WRITTEN EXERCISE 1: In the listing, swap "sidebar item" for "navigation link" in the lines starting at the one containing "Open the 'Tilbagebetaling' label on 16. mar." and ending at the one containing "pyautogui.click(x=23, y=210)". Reproduce only those lines, with nothing else altered.

EXTRACT:
# LL grammar

The C grammar[1] is not LL(1): The bottom part shows a parser that has digested the tokens "int v ;main(){" and is about choose a rule to derive the nonterminal "Stmt". Looking only at the first lookahead token "v", it cannot decide which of both alternatives for "Stmt" to choose, since two input continuations are possible. They can be discriminated by peeking at the second lookahead token (yellow background).

In formal language theory, an LL grammar is a context-free grammar that can be parsed by an LL parser, which parses the input from Left to right, and constructs a Leftmost derivation of the sentence (hence LL, compared with LR parser that constructs a rightmost derivation). A language that has an LL grammar is known as an LL language. These form subsets of deterministic context-free grammars (DCFGs) and deterministic context-free languages (DCFLs), respectively. One says that a given grammar or language "is an LL grammar/language" or simply "is LL" to indicate that it is in this class.

LL parsers are table-based parsers, similar to LR parsers. LL grammars can alternatively be characterized as precisely those that can be parsed by a predictive parser – a recursive descent parser without backtracking – and these can be readily written by hand. This article is about the formal properties of LL grammars; for parsing, see LL parser or recursive descent parser.

## Formal definition

Given a natural number ${\displaystyle k\geq 0}$, a context-free grammar ${\displaystyle G=(V,\Sigma ,R,S)}$ is an LL(k) grammar if

• for each terminal symbol string ${\displaystyle w\in \Sigma ^{*}}$ of length up to ${\displaystyle k}$ symbols,
• for each nonterminal symbol ${\displaystyle A\in V}$, and
• for each terminal symbol string ${\displaystyle w_{1}\in \Sigma ^{*}}$,

there is at most one production rule ${\displaystyle r\in R}$ such that for some terminal symbol strings ${\displaystyle w_{2},w_{3}\in \Sigma ^{*}}$,

• the string ${\displaystyle w_{1}Aw_{3}}$ can be derived from the start symbol ${\displaystyle S}$,
• ${\displaystyle w_{2}}$ can be derived from ${\displaystyle A}$ after first applying rule ${\displaystyle r}$, and
• the first ${\displaystyle k}$ symbols of ${\displaystyle w}$ and of ${\displaystyle w_{2}w_{3}}$ agree.[2]

Informally, when a parser has derived ${\displaystyle w_{1}Aw_{3}}$, with ${\displaystyle A}$ its leftmost nonterminal and ${\displaystyle w_{1}}$ already consumed from the input, then by looking at that ${\displaystyle w_{1}}$ and peeking at the next ${\displaystyle k}$ symbols ${\displaystyle w}$ of the current input, the parser can identify with certainty the production rule ${\displaystyle r}$ for ${\displaystyle A}$.

WRITTEN EXERCISE 2: Resume the article on LL grammars from the point where it stops.

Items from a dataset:
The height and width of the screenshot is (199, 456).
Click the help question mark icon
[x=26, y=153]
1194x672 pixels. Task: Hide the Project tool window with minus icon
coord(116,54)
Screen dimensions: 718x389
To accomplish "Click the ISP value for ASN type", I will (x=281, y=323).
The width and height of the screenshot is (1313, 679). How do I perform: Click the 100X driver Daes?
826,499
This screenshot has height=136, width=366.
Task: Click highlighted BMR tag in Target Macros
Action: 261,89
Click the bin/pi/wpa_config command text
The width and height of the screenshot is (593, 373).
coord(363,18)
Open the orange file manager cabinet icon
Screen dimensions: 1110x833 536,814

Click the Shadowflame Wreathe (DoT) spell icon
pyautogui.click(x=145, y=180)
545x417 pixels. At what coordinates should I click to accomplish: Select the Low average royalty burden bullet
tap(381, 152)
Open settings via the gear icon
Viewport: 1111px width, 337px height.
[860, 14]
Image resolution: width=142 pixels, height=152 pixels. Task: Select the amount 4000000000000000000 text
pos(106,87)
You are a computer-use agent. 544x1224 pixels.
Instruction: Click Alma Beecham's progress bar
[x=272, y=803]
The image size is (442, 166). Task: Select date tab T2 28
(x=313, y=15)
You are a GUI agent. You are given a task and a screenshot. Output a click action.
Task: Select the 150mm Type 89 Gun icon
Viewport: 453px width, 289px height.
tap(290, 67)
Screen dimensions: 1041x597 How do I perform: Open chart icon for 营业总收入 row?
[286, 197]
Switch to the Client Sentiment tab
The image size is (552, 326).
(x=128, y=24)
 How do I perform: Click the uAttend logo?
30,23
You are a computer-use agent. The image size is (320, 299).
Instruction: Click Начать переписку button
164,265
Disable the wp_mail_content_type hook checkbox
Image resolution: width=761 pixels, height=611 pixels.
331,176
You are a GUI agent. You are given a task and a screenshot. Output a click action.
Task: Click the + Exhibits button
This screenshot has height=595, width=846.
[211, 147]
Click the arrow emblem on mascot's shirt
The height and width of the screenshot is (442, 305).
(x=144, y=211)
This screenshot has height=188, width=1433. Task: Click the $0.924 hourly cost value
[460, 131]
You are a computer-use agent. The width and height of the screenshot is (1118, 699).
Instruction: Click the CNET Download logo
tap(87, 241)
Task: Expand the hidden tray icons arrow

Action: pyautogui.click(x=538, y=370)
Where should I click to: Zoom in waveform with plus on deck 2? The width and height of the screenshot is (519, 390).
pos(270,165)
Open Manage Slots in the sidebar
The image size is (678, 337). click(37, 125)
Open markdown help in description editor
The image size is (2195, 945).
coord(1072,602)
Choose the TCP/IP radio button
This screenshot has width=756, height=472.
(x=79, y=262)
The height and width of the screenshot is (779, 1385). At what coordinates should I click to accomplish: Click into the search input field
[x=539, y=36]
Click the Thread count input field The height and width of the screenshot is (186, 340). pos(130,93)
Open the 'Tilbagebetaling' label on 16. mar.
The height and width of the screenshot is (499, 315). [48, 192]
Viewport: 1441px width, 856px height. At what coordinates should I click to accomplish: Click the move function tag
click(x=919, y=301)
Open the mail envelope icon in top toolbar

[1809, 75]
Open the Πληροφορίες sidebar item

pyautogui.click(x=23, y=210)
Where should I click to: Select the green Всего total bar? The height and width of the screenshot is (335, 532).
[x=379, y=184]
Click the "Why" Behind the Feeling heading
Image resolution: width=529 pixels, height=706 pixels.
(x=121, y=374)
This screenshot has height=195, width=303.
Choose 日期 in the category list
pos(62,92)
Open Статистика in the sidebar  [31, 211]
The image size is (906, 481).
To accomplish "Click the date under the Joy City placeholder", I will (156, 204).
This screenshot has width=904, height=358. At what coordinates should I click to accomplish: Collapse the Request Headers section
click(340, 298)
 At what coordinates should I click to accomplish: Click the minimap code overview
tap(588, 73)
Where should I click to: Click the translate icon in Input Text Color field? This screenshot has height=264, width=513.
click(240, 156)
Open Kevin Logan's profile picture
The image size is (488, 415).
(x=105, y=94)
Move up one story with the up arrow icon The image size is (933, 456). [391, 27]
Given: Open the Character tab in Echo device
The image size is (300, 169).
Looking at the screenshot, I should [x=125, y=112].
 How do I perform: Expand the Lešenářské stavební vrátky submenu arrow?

FINAL RESULT 1:
Open the 'Tilbagebetaling' label on 16. mar.
The height and width of the screenshot is (499, 315). [48, 192]
Viewport: 1441px width, 856px height. At what coordinates should I click to accomplish: Click the move function tag
click(x=919, y=301)
Open the mail envelope icon in top toolbar

[1809, 75]
Open the Πληροφορίες navigation link

pyautogui.click(x=23, y=210)

FINAL RESULT 2:
When rule identification is possible even without considering the past input ${\displaystyle w_{1}}$, then the grammar is called a strong LL(k) grammar.[3] In the formal definition of a strong LL(k) grammar, the universal quantifier for ${\displaystyle w_{1}}$ is omitted, and ${\displaystyle w_{1}}$ is added to the "for some" quantifier for ${\displaystyle w_{2},w_{3}}$. For every LL(k) grammar, a structurally equivalent strong LL(k) grammar can be constructed.[4]

An alternative, but equivalent, formal definition is the following: ${\displaystyle G=(V,\Sigma ,R,S)}$ is an LL(k) grammar if, for arbitrary derivations

${\displaystyle {\begin{array}{ccccccc}S&\Rightarrow ^{L}&w_{1}A\chi &\Rightarrow &w_{1}\nu \chi &\Rightarrow ^{*}&w_{1}w_{2}w_{3}\\S&\Rightarrow ^{L}&w_{1}A\chi &\Rightarrow &w_{1}\omega \chi &\Rightarrow ^{*}&w_{1}w'_{2}w'_{3},\\\end{array}}}$

when the first ${\displaystyle k}$ symbols of ${\displaystyle w_{2}w_{3}}$ agree with those of ${\displaystyle w'_{2}w'_{3}}$, then ${\displaystyle \nu =\omega }$.[5][6]

## Relation to other grammar classes

Allowing ε-rules increases the expressive power of a grammar: For every ε-free LL(k+1) grammar, there exists a LL(k) grammar with ε-rules that generates the same language.[7] Commonly, ε-free LL(k) grammars are used for LL(k) parsers.

The class of LL(k) languages forms a strictly increasing sequence of sets: LL(0) ⊊ LL(1) ⊊ LL(2) ⊊ ….[8] Since these are all DCFLs, a corollary is that for any fixed k, there are DCFLs that cannot be recognized by an LL(k) parser.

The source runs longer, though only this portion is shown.